The homework for this week of the Cover Design class was to design a full book cover for one of our own books – the front, back, and spine. I already have a cover for my upcoming book, so I decided to go with book #2. I’ve been using The Selkie and the Sidhe as the working title, but it’s become clear that it needs a new title, partly because I’m getting tired of explaining to my friends and family what a Sidhe is. The other reason is that this title doesn’t say anything interesting about the story. It’s set right around Midsummer, so I’m playing with things along that theme. The current leader is At the Height of Midsummer. I briefly wondered if that was a bad idea – do I really want to be known as the author whose book titles all begin with prepositions? But really, there are worse things to be known for…so I’m waiting to see if this title sticks.

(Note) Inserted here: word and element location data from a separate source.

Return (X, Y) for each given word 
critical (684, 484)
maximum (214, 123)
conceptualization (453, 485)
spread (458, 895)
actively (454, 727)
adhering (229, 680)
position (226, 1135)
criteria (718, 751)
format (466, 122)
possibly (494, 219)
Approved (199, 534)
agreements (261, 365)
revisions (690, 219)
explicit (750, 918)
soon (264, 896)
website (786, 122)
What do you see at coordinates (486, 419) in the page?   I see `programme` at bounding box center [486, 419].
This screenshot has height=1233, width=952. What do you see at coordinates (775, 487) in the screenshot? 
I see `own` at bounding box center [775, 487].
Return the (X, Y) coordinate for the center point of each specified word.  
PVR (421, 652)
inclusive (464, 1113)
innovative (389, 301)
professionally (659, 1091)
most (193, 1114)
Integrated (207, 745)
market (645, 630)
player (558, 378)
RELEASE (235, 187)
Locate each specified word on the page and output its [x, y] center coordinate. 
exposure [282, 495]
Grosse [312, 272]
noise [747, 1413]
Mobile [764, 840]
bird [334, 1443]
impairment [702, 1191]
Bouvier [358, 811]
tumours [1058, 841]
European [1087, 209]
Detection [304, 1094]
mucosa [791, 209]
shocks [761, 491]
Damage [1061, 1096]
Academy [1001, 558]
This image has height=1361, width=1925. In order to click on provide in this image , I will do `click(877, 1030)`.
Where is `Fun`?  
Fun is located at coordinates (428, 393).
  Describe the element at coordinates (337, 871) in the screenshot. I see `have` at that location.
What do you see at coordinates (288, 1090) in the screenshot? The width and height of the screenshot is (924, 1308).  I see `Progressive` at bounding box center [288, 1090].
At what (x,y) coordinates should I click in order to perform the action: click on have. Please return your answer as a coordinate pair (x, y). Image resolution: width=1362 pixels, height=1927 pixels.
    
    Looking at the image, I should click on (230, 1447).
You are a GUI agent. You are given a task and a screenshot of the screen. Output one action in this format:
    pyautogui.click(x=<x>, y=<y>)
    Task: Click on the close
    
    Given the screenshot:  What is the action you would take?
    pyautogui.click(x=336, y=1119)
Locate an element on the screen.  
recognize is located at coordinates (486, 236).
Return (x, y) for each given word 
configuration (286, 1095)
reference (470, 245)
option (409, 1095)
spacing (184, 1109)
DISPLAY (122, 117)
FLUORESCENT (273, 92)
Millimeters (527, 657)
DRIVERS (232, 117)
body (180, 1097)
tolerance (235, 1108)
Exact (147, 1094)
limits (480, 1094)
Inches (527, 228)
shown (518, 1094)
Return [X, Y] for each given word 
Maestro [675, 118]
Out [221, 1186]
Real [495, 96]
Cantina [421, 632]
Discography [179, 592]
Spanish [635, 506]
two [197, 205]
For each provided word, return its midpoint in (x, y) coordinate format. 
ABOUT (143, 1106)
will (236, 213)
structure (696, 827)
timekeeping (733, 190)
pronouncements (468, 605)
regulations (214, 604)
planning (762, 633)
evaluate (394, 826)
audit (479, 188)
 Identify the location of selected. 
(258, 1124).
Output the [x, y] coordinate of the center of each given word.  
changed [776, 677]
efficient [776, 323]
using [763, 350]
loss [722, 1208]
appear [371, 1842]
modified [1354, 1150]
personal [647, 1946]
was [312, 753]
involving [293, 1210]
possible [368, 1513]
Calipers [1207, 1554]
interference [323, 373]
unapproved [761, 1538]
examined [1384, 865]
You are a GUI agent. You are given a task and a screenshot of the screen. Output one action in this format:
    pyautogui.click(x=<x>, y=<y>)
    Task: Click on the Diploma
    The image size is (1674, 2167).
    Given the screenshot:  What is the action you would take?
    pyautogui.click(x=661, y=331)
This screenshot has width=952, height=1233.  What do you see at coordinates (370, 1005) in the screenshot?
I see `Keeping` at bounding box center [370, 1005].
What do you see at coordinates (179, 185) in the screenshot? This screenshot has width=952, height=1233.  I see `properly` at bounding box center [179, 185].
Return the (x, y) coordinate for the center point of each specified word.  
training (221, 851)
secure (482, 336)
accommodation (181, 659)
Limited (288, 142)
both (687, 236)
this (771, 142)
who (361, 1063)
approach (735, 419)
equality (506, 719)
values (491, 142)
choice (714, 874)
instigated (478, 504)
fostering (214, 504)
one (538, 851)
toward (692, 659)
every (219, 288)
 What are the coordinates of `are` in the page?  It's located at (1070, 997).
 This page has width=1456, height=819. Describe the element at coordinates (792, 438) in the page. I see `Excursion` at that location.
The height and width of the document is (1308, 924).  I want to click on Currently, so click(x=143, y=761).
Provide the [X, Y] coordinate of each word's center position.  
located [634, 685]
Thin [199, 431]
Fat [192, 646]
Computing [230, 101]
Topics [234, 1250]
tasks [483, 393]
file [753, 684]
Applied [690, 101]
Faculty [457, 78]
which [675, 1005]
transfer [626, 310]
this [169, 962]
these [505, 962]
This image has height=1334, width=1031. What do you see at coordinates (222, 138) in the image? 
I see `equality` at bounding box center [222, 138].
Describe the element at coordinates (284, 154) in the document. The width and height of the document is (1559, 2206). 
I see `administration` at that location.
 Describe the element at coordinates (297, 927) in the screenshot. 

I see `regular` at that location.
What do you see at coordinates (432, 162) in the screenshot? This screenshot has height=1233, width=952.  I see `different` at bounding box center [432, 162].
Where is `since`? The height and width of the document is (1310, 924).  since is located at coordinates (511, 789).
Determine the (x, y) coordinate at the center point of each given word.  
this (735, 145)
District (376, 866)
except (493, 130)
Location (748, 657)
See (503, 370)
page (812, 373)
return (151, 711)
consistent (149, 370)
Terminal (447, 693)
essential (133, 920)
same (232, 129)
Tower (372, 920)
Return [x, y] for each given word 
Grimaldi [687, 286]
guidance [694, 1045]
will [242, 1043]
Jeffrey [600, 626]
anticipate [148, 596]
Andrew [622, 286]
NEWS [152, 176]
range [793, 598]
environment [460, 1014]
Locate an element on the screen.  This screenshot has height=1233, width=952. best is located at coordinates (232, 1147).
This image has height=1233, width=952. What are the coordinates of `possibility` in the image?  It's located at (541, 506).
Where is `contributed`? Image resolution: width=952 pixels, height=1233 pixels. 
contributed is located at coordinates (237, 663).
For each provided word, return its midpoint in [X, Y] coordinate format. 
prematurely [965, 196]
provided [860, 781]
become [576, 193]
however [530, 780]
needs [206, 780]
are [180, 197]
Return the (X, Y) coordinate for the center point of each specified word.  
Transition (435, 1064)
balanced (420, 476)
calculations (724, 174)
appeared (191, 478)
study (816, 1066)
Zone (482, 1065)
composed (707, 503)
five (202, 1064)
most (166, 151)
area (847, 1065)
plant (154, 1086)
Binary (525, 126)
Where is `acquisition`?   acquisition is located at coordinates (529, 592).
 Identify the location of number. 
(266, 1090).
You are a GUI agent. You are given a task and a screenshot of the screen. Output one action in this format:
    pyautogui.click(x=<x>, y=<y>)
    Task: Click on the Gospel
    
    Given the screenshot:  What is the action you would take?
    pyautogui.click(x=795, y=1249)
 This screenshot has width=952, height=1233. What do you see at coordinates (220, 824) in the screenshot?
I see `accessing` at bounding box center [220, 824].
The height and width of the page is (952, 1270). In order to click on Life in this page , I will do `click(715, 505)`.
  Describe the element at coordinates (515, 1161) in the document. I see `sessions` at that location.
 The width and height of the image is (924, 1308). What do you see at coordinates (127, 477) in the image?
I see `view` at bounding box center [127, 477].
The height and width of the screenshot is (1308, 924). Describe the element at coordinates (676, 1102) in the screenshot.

Since I’m still on the title fence, I decided to go with the working version for my assignment. My original thought was to use a photo of the Oregon coast for the art, since part of the story takes place along the Oregon coast (which was where I was at when I started writing it…maybe all that rain is inspiring after all…).
(I’m not posting the whole thing since I don’t own the image…sorry! pretend there’s a big, black rock sticking out of the ocean underneath the title.)
It’s not a bad cover – at least not unless Dean and Allyson’s assessment of it is, so we’ll see what they say about my homework. 🙂 I really like the colors and the background image. But it doesn’t imply the energy that the story contains. It’s a mellow, relaxed cover. It would work well for a book on meditation, not one about a selkie whose seal skin has been stolen, and a fairy who is being hunted by other fairies.
To contrast, here’s the top of the cover for my soon-to-be-released novel:
It’s the same font (Bodoni), but it has a totally different feel – and it does fit the story very well. There’s much more energy even in just this portion of the cover. And the images we chose – which you can’t see here, since I’m focusing on the title – tie in several major elements from the novel.
I have no idea what the cover for book #2 will look like, but this assignment was a great way to learn about cover design – as well as title choice. Putting together a cover that really does look pretty good, but which is drastically wrong for my book, drilled some concepts into my head in a way that reading about them never would have.